I have a rather large table of data (whole table is ~800 columns by ~2700 rows) from which I need to extract a few rows at a time chosen by the value in column A. I therefore created a second sheet with the column headers and a VLOOKUP function. I paste the desired values into column A and it returns the desired rows.
The problem, however, is that if I use "TRUE" for the range_lookup value, many of the rows do not return the correct information but return the information for another row instead. The attached example spreadsheet is a cut down version of the original, with most of the columns removed to shrink the file size. When I tried removing some of the rows as well, it changed the results significantly. Even if I removed some rows that seemed to play no part (were neither the row referenced or the row returned incorrectly), some of the rows began to return the right values, and others returned different, but still wrong, values. One would think that this is just a case of Excel finding the closest value, but in this case, the value being looked up is simply copied and pasted from the table.

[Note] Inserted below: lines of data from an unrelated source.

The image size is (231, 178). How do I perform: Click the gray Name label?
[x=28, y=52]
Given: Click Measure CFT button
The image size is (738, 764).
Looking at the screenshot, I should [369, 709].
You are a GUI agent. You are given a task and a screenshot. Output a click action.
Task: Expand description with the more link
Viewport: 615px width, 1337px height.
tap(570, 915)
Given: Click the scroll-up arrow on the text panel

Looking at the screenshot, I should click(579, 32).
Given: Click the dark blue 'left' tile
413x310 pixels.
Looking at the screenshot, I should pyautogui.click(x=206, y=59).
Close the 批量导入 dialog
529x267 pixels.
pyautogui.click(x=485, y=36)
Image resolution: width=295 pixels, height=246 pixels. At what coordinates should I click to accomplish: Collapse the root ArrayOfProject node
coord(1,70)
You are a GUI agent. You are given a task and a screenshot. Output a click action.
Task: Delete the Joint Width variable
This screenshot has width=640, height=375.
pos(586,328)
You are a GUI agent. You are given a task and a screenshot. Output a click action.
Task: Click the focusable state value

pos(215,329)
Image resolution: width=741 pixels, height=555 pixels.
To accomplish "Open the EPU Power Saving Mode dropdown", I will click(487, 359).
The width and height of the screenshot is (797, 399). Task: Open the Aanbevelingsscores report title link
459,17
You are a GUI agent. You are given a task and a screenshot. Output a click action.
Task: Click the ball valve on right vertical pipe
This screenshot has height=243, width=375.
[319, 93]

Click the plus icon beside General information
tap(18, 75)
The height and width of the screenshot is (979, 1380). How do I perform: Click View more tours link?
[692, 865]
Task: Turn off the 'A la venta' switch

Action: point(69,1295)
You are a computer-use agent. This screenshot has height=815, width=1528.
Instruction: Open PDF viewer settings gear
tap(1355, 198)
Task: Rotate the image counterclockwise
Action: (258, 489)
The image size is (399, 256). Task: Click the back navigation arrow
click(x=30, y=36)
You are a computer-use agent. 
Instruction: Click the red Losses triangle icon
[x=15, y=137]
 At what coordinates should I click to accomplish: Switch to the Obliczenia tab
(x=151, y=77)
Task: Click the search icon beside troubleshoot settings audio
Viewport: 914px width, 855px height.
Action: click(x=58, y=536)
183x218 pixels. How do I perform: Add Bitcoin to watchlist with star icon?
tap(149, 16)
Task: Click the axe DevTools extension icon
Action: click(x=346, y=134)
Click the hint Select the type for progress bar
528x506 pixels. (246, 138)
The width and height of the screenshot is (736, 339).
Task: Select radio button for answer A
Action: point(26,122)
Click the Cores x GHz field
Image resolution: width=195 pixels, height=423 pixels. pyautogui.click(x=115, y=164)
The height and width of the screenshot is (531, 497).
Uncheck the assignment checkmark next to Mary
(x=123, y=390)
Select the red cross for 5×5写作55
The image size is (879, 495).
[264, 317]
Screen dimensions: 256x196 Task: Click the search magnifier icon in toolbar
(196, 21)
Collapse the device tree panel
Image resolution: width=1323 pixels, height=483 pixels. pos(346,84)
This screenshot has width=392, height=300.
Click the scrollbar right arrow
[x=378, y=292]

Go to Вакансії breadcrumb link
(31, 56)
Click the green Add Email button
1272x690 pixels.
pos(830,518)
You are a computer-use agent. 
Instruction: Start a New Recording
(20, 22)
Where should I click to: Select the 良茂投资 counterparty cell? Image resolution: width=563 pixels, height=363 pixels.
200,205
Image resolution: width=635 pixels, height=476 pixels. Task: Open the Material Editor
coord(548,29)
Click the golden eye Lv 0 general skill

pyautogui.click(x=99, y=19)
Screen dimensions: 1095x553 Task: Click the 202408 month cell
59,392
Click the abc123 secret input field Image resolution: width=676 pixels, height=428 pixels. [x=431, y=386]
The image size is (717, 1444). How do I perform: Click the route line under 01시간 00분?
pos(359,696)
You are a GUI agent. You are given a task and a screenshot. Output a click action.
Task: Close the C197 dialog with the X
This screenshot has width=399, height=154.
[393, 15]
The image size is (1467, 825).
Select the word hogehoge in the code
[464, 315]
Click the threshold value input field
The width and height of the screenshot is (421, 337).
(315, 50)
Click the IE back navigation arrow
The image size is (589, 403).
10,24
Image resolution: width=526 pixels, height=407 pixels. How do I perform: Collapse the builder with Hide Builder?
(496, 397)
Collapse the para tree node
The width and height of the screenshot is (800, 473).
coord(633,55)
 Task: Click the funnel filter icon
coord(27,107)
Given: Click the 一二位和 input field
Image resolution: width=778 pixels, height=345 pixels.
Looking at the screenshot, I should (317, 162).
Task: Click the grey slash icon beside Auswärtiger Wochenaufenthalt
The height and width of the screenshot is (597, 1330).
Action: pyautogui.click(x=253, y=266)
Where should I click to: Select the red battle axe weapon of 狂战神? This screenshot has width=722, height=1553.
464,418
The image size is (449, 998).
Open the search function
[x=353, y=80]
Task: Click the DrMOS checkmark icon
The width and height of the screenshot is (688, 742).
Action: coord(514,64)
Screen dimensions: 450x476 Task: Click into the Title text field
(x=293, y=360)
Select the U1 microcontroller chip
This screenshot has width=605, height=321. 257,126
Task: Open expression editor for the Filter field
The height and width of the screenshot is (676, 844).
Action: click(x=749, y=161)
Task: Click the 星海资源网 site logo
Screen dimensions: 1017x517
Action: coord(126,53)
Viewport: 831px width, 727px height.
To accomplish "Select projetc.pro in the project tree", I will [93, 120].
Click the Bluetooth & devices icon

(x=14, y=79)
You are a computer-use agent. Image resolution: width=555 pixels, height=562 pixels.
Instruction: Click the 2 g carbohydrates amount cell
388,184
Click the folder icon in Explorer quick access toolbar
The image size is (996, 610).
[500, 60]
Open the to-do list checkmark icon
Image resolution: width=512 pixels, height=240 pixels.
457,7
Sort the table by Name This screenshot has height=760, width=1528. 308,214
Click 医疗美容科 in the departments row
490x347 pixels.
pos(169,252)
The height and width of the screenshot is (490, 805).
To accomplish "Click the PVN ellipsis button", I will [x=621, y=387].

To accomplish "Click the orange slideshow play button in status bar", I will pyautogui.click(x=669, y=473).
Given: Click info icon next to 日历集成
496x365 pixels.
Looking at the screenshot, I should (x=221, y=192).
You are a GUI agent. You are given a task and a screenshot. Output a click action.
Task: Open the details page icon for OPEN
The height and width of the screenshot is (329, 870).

If I use "FALSE" for the range-lookup value, it fixes the problem, but it comes at a significant performance penalty. It's no big deal for this spreadsheet, but I have another one that does something similar with the same dataset for which the performance penalty is much larger. If I use "TRUE", it takes about 3 minutes to calculate the spreadsheet, but if I use "FALSE", it takes about 20 minutes. I'm not worried about getting #N/A values because I know the lookup values are in the table, but now I don't think I can trust the results unless I can figure out why it's not working properly and fix it.
Does VLOOKUP have a problem when the lookup array is too large?